We shared the centre with a party of walkers with whom we mingled over the evening meal, a regular vegetarian banquet. Their company and their tales of the day’s sorties into the mountains offered relief, for those who needed it, from the intensity of the storytelling bubble in which we had spent a good part of the day.

This is what we do when we come together. We tell stories. Even if we’ve been telling them all day, we do it again come the evening. We can’t help it. And when we can’t tell any more, we listen. There is something in the atmosphere at Cortijo Romero that puts oil in a storyteller’s lamp.

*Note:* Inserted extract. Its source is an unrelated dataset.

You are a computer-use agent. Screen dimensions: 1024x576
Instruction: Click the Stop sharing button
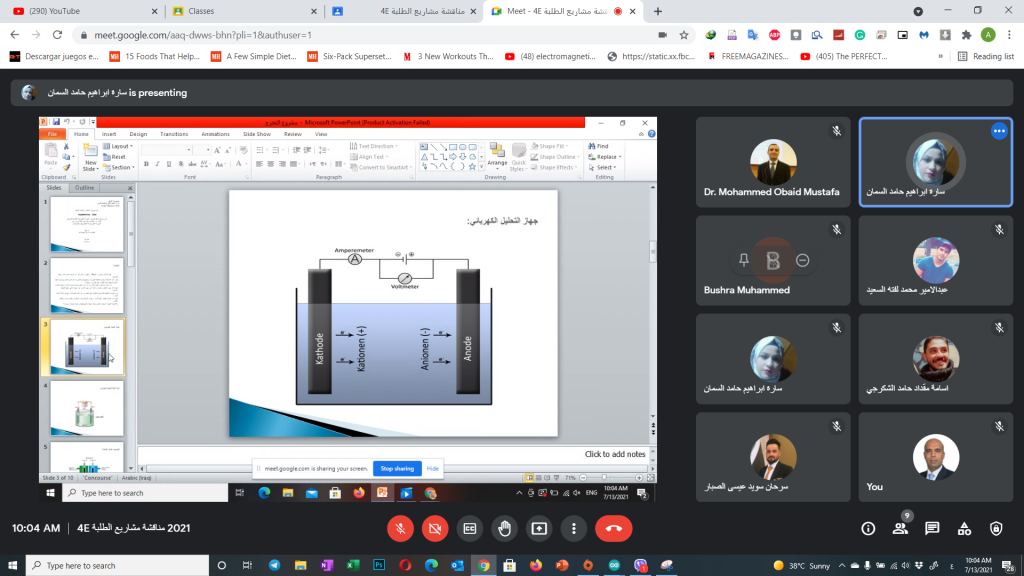396,468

‘I am a giant wandering assemblage of memories,’ says the writer Neil Gaiman. ‘They define me. I wouldn’t want to take the forgetting pill, or lose any of them.’ Some people, like my mother, have had the forgetting pill thrust upon them. Those luckier ones of us who haven’t must make the most of them, and learn what we can from them before it’s too late. Our octogenarians at Cortijo Romero were an example to us.

About Jamie Jauncey

Author, writer, blogger, facilitator, musician, co-founder of Dark Angels and The Stories We Tell
This entry was posted in Memory, Personal development, Stories, The Stories We Tell, Travel and tagged , , , , . Bookmark the permalink.

2 Responses to Spanish tales

  1. Lovely post today. I also have a father with Alzheimer’s – now 90 – who has still retained his essential sweetness while so much has fallen away. My mother sent a snap story from LA yesterday, triumphant to get him outside for the first time in 3 months with the help of a young volunteer. There are still amazing stories, there in the dark where we are so afraid to look – stories about love, bravery and connection. Your time in Spain sounds amazing.

  2. Gillian says:

    What will be left of any of us when we are gone but stories! Caring for someone with Alzheimer’s brings a new range of experiences for carers! Some hilarious and happy, others sad and bewildering when faced with the frailty of our human physiology! Above all though it can bring an appreciation of what kindness truly is!